The Marlins are hoping for a breakout season from Jazz Chisholm or Isan Diaz, promising young players competing for the second base job. But however it looks, the lineup is unlikely to stand out against a divisional backdrop loaded with sluggers. The Marlins’ hopes rest mainly on their pitching rotation, which is how Ng prefers it.
“Whether it was my time with the Yankees or my time with the Dodgers, we were always about pitching,” said Ng, who followed her Yankees years with a decade in Los Angeles. “Everything really revolved around the pitchers. The managers that I’ve worked with have all been very pitching-centric.”
The Marlins’ top four starters — Sandy Alcantara, Pablo Lopez, Elieser Hernandez and Sixto Sanchez — combined for a 3.35 E.R.A. in 31 starts in 2020. But only Alcantara has worked even 115 innings in a major league season, underscoring the need for the new relievers to help coax the Marlins’ starters through a full schedule.
“Our plan is to monitor very closely what they do,” Ng said. “There could be times when we could maybe skip them in the rotation, there are times where we might not necessarily push them late into the game even though they might be able to.

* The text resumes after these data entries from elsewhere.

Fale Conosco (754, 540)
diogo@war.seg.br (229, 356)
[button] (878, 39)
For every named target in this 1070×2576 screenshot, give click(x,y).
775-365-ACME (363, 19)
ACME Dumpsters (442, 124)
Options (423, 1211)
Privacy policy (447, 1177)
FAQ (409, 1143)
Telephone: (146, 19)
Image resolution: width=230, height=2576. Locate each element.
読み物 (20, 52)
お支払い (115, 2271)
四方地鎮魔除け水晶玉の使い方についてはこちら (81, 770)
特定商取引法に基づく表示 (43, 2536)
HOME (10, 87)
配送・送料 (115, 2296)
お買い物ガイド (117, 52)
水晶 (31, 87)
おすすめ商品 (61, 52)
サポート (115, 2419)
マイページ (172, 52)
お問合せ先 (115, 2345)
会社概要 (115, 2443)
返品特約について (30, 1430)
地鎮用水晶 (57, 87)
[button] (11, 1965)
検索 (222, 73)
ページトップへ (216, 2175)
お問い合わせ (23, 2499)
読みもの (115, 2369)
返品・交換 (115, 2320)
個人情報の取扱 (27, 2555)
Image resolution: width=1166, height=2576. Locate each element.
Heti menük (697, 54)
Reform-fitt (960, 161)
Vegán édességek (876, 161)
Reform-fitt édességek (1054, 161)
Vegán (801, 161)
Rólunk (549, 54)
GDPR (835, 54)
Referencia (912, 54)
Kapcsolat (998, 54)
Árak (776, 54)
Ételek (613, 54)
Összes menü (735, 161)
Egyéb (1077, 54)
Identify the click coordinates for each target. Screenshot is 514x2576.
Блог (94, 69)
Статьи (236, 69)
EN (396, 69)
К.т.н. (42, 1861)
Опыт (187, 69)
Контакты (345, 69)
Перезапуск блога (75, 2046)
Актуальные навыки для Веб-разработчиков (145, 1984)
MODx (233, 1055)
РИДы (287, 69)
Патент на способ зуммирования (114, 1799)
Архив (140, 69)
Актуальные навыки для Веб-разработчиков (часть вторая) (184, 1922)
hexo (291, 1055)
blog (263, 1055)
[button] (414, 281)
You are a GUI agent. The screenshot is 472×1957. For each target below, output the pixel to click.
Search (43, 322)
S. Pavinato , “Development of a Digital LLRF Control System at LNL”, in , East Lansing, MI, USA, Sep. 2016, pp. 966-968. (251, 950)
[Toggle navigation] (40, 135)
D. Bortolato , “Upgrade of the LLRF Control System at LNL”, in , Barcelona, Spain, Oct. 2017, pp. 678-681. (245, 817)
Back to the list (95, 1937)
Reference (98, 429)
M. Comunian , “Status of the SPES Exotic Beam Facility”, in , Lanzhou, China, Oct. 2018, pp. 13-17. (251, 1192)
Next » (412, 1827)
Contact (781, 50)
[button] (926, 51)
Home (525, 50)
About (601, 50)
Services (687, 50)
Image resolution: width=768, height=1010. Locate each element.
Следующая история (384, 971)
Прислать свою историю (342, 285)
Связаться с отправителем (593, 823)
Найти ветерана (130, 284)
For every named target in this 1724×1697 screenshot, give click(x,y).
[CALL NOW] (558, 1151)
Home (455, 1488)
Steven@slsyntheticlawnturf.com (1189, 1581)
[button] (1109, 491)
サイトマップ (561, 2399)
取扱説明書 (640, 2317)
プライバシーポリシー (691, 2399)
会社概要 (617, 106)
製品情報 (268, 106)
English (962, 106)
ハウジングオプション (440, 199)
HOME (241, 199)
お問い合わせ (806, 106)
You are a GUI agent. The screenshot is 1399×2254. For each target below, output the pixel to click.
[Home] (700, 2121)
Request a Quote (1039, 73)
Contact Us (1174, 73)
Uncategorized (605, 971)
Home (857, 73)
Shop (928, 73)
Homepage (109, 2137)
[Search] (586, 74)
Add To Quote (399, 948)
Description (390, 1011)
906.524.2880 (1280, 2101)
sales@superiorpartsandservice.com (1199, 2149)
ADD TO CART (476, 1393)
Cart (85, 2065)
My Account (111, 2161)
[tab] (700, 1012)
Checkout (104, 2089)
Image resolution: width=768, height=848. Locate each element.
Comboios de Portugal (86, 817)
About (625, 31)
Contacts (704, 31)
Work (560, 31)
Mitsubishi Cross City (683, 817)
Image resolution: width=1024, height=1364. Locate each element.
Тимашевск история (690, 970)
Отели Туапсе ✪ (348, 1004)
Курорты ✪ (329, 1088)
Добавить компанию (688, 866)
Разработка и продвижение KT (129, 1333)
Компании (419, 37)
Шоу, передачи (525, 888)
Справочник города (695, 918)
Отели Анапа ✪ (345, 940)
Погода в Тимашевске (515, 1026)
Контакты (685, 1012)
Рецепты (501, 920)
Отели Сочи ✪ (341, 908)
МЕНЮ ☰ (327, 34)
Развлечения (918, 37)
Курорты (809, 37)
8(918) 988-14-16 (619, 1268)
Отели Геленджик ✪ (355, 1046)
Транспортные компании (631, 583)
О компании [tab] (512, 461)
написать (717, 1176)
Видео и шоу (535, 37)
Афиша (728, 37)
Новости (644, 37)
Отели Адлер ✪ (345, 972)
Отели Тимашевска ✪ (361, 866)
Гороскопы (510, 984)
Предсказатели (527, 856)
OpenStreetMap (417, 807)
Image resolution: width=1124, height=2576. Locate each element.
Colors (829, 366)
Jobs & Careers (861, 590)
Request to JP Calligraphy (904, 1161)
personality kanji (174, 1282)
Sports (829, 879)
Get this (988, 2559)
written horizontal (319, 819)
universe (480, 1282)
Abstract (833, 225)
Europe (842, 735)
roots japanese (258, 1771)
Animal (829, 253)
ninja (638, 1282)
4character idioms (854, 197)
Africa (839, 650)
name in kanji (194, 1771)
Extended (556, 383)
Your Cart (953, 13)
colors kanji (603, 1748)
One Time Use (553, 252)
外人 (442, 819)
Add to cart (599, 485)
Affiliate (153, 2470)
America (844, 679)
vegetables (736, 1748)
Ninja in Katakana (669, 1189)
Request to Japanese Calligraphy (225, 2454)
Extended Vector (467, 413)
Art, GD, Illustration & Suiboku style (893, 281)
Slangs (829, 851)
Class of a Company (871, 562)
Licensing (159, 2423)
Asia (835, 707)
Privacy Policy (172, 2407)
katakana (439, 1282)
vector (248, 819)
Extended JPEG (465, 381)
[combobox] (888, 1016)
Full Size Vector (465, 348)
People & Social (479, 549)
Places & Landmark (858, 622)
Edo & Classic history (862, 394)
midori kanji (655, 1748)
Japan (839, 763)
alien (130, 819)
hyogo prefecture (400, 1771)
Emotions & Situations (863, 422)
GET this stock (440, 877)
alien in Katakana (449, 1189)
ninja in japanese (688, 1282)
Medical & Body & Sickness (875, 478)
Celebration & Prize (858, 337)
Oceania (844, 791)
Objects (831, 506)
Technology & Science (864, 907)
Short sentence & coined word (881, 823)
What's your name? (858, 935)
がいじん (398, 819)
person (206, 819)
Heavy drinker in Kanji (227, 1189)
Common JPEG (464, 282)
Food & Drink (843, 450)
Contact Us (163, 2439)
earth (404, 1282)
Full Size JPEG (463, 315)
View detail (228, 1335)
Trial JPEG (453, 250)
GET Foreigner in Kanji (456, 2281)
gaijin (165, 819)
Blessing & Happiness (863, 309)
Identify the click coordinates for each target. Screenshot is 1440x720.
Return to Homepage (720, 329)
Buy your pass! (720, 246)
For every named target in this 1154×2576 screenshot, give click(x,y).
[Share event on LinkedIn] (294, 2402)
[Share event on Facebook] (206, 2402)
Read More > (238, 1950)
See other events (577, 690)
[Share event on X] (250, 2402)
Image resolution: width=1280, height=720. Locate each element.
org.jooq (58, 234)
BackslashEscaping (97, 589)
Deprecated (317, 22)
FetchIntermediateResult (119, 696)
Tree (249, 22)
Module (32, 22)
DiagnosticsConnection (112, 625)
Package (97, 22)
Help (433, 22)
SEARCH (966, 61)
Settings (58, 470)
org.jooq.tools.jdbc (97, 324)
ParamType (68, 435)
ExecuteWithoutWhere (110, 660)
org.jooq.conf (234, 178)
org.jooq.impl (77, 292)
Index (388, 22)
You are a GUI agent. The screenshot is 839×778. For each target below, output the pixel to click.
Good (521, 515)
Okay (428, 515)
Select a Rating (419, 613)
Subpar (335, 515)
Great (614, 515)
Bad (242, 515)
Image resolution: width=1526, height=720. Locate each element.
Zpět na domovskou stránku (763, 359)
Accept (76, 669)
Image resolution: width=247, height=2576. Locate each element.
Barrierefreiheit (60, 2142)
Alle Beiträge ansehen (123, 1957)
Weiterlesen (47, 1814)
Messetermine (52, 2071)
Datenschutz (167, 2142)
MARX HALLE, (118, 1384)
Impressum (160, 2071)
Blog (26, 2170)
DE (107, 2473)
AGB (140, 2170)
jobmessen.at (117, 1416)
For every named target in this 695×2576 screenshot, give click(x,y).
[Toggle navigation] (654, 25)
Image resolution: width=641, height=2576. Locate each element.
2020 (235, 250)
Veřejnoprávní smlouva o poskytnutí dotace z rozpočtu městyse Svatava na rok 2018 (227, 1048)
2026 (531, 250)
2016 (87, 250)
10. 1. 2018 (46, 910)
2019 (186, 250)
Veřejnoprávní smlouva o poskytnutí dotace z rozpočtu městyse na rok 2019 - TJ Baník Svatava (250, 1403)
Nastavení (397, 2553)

There are ways to manage their innings so we can get them through September, and we’ve talked about those.”
Mattingly said emphatically that no pitcher would be shut down because of a predetermined innings limit, as Washington did with Stephen Strasburg in 2012, when the Nationals won their division but lost their first-round playoff series.
The Nationals’ cautious approach eventually paid off; they became a perennial contender and, finally, a World Series champion in 2019. Building a similarly consistent winner with the Marlins, who have never had more than three winning seasons in a row, would raise Ng’s profile in a different way: for what she does in the job, instead of her simply having it.
“If you don’t do this job well, whatever that is — the experiment, the step that someone took — it’s not going to play well,” she said. “But, honestly, I don’t even think that way. It’s really just doing the job well and trying to get the best possible team together that we can, given our circumstances. That’s what we’ve got in front of us.”